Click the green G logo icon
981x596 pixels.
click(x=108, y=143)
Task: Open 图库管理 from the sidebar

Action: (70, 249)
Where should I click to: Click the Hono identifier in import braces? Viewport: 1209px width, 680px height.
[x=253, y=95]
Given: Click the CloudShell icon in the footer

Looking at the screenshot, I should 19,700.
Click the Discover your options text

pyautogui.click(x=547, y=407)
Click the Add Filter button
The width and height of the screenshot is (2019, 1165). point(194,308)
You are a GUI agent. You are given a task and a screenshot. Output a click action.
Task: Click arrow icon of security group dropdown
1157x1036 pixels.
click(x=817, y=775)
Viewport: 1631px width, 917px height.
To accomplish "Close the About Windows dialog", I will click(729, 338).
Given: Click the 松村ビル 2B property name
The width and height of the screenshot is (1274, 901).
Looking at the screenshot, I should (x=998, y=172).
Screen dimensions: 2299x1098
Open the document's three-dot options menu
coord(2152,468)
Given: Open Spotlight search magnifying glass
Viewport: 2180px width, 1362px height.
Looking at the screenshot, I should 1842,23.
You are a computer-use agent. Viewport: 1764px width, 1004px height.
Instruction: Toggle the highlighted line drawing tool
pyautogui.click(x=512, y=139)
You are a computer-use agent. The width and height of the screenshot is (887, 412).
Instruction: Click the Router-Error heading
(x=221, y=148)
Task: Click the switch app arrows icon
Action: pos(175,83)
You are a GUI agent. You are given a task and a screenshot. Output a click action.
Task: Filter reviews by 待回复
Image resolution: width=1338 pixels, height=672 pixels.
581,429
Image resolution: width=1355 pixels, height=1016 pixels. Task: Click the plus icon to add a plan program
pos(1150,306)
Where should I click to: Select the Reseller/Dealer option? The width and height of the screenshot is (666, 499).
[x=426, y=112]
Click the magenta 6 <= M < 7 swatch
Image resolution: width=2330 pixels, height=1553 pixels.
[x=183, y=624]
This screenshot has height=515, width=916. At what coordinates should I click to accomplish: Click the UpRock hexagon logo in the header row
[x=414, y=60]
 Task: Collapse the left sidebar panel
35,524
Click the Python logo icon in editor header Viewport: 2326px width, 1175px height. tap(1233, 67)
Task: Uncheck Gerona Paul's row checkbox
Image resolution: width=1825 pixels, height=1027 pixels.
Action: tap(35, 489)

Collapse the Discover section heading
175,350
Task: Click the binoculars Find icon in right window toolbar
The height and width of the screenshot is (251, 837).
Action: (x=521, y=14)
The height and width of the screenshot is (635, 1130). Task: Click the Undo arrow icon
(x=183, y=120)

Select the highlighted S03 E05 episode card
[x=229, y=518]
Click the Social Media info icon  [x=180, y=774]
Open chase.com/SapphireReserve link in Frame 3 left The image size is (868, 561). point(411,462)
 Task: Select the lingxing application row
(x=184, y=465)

▬▬▬▬▬▬▬▬▬▬

Exercise brief: All of the material above should be printed again exactly as it is.

Your response:
Click the green G logo icon
981x596 pixels.
click(x=108, y=143)
Task: Open 图库管理 from the sidebar

Action: (70, 249)
Where should I click to: Click the Hono identifier in import braces? Viewport: 1209px width, 680px height.
[x=253, y=95]
Given: Click the CloudShell icon in the footer

Looking at the screenshot, I should 19,700.
Click the Discover your options text

pyautogui.click(x=547, y=407)
Click the Add Filter button
The width and height of the screenshot is (2019, 1165). point(194,308)
You are a GUI agent. You are given a task and a screenshot. Output a click action.
Task: Click arrow icon of security group dropdown
1157x1036 pixels.
click(x=817, y=775)
Viewport: 1631px width, 917px height.
To accomplish "Close the About Windows dialog", I will click(729, 338).
Given: Click the 松村ビル 2B property name
The width and height of the screenshot is (1274, 901).
Looking at the screenshot, I should (x=998, y=172).
Screen dimensions: 2299x1098
Open the document's three-dot options menu
coord(2152,468)
Given: Open Spotlight search magnifying glass
Viewport: 2180px width, 1362px height.
Looking at the screenshot, I should 1842,23.
You are a computer-use agent. Viewport: 1764px width, 1004px height.
Instruction: Toggle the highlighted line drawing tool
pyautogui.click(x=512, y=139)
You are a computer-use agent. The width and height of the screenshot is (887, 412).
Instruction: Click the Router-Error heading
(x=221, y=148)
Task: Click the switch app arrows icon
Action: pos(175,83)
You are a GUI agent. You are given a task and a screenshot. Output a click action.
Task: Filter reviews by 待回复
Image resolution: width=1338 pixels, height=672 pixels.
581,429
Image resolution: width=1355 pixels, height=1016 pixels. Task: Click the plus icon to add a plan program
pos(1150,306)
Where should I click to: Select the Reseller/Dealer option? The width and height of the screenshot is (666, 499).
[x=426, y=112]
Click the magenta 6 <= M < 7 swatch
Image resolution: width=2330 pixels, height=1553 pixels.
[x=183, y=624]
This screenshot has height=515, width=916. At what coordinates should I click to accomplish: Click the UpRock hexagon logo in the header row
[x=414, y=60]
 Task: Collapse the left sidebar panel
35,524
Click the Python logo icon in editor header Viewport: 2326px width, 1175px height. tap(1233, 67)
Task: Uncheck Gerona Paul's row checkbox
Image resolution: width=1825 pixels, height=1027 pixels.
Action: tap(35, 489)

Collapse the Discover section heading
175,350
Task: Click the binoculars Find icon in right window toolbar
The height and width of the screenshot is (251, 837).
Action: (x=521, y=14)
The height and width of the screenshot is (635, 1130). Task: Click the Undo arrow icon
(x=183, y=120)

Select the highlighted S03 E05 episode card
[x=229, y=518]
Click the Social Media info icon  [x=180, y=774]
Open chase.com/SapphireReserve link in Frame 3 left The image size is (868, 561). point(411,462)
 Task: Select the lingxing application row
(x=184, y=465)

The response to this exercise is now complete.